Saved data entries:
★ ★ ★ ★ ★ ★ ★

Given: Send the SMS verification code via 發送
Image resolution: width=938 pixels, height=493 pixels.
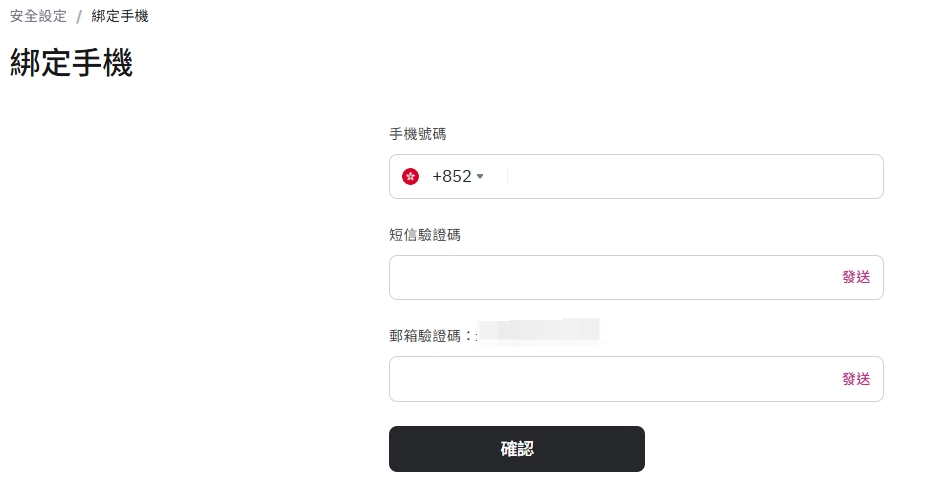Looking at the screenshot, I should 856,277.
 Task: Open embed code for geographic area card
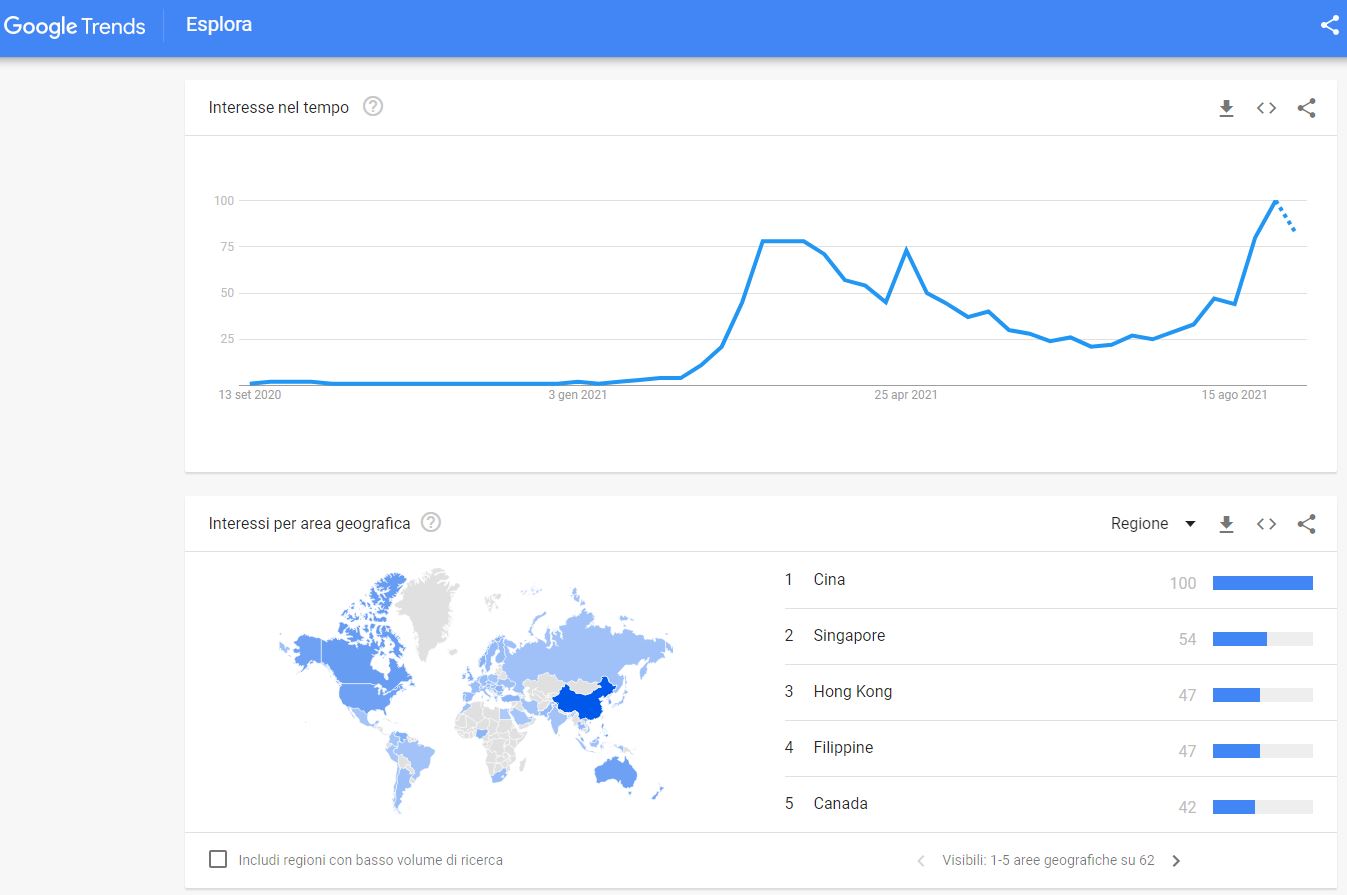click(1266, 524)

★ ★ ★ ★ ★ ★ ★

## Activity
Skipping any pictures, copy the entries exactly as they appear.

## Completed exercise
Given: Send the SMS verification code via 發送
Image resolution: width=938 pixels, height=493 pixels.
Looking at the screenshot, I should 856,277.
 Task: Open embed code for geographic area card
click(1266, 524)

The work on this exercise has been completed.